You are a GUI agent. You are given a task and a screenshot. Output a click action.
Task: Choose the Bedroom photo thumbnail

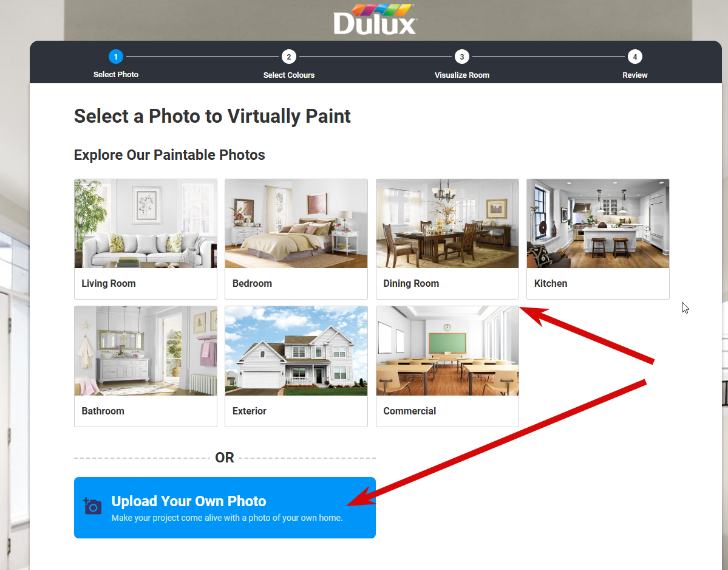coord(296,224)
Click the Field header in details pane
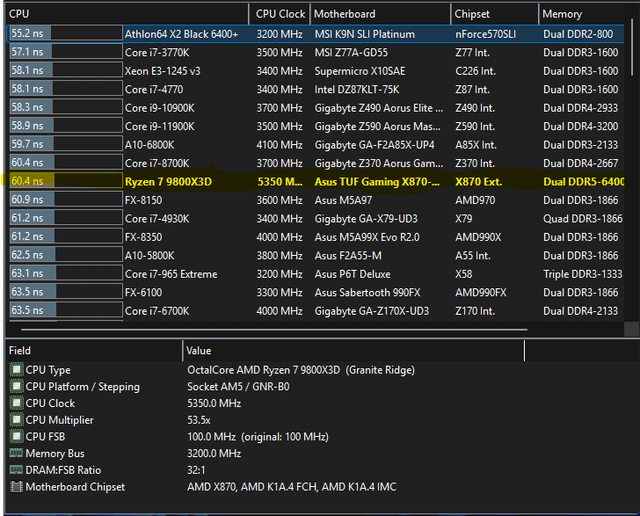The height and width of the screenshot is (516, 640). 92,351
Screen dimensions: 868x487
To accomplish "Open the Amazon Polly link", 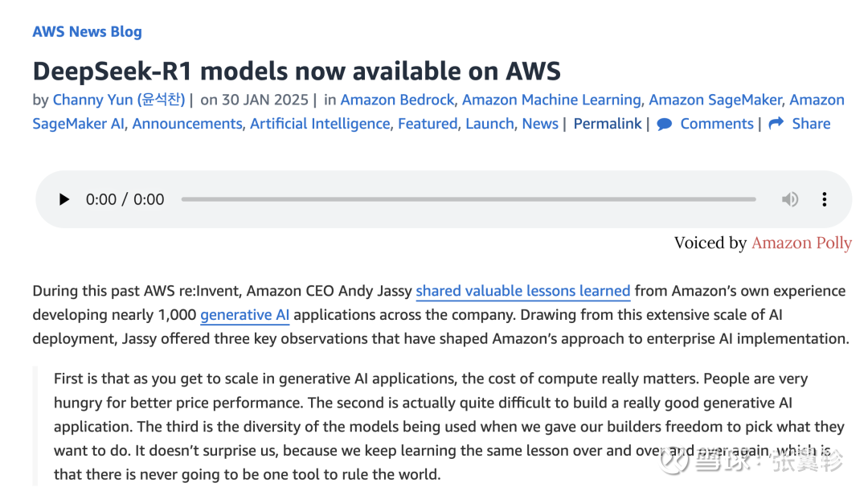I will tap(801, 243).
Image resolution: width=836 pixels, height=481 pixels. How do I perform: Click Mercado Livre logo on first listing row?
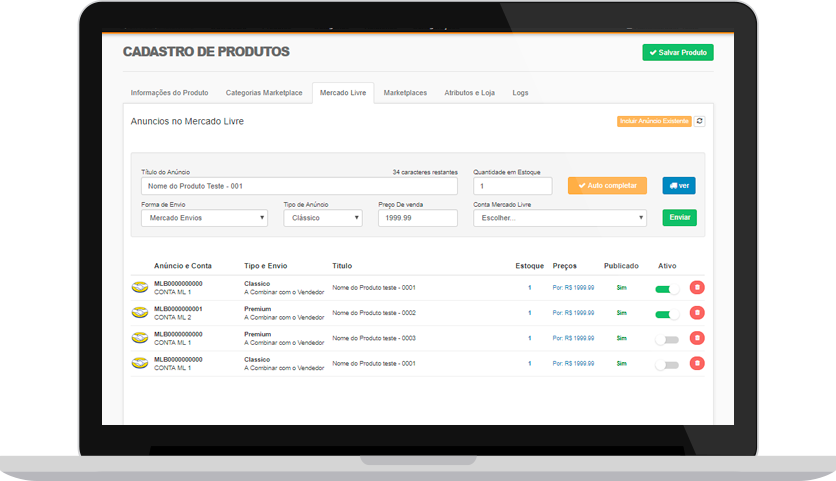[x=140, y=288]

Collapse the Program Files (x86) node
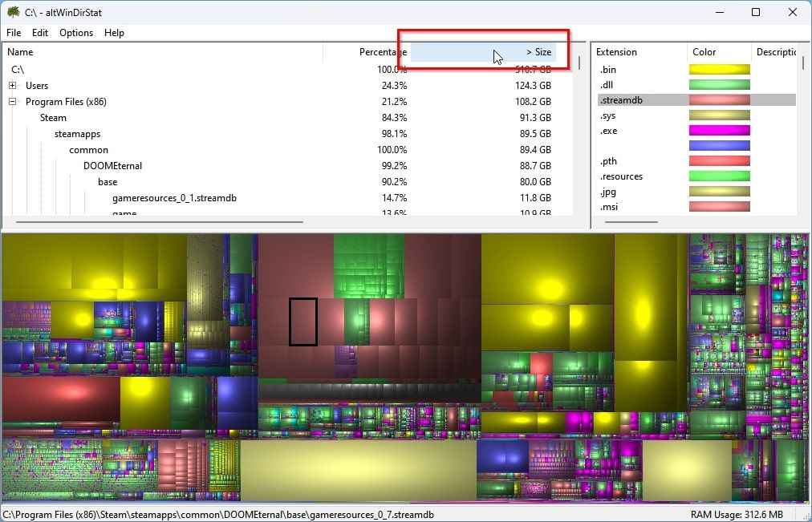tap(11, 102)
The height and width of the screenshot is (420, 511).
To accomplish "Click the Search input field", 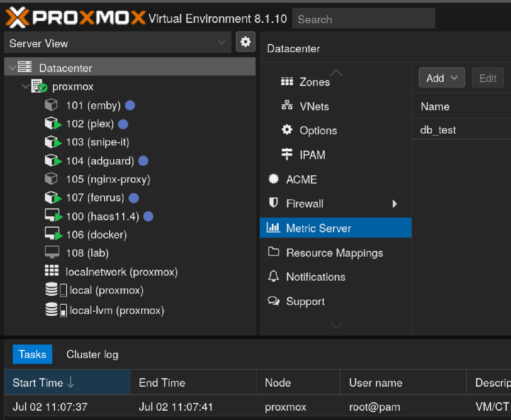I will tap(363, 18).
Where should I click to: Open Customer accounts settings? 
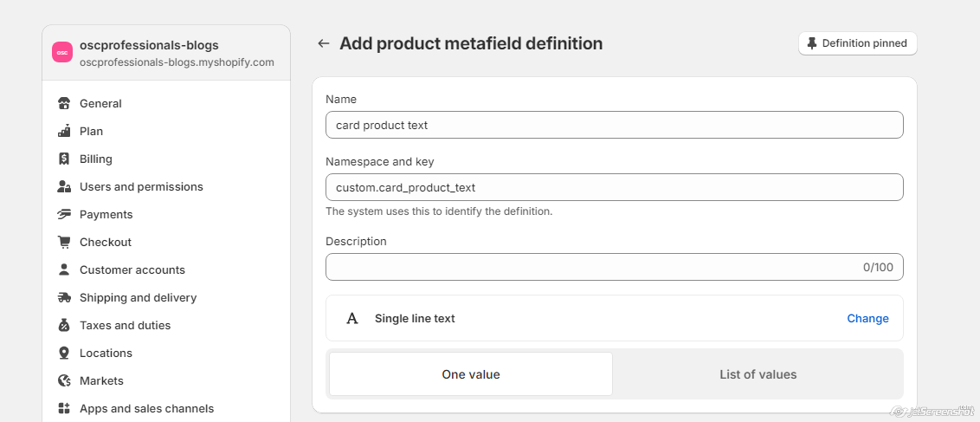[x=132, y=269]

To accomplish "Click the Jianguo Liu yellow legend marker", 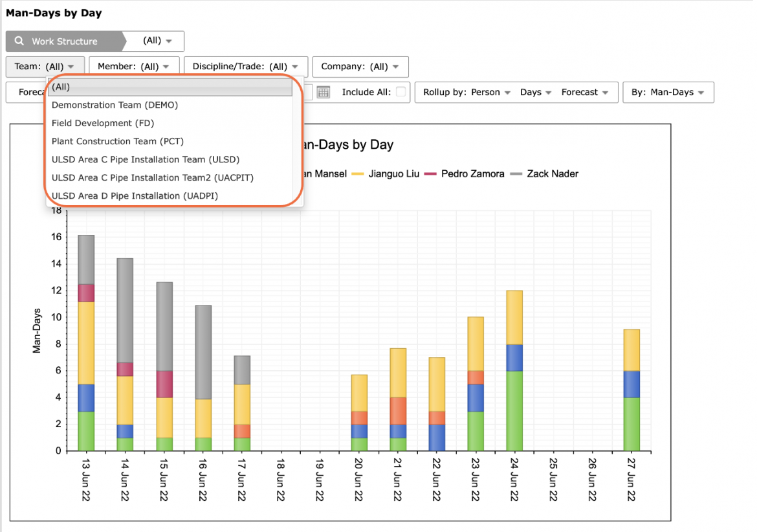I will tap(358, 174).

YOUR ASSIGNMENT
Above is the material; set down exactly its lines from the one containing "Image resolution: width=836" down to the one containing "The height and width of the screenshot is (420, 511).", both included, leaving out any pictures.

RESULT FOR THIS TASK
Image resolution: width=836 pixels, height=481 pixels. How do I perform: Click Mercado Livre logo on first listing row?
[x=140, y=288]

Collapse the Program Files (x86) node
tap(11, 102)
The height and width of the screenshot is (420, 511).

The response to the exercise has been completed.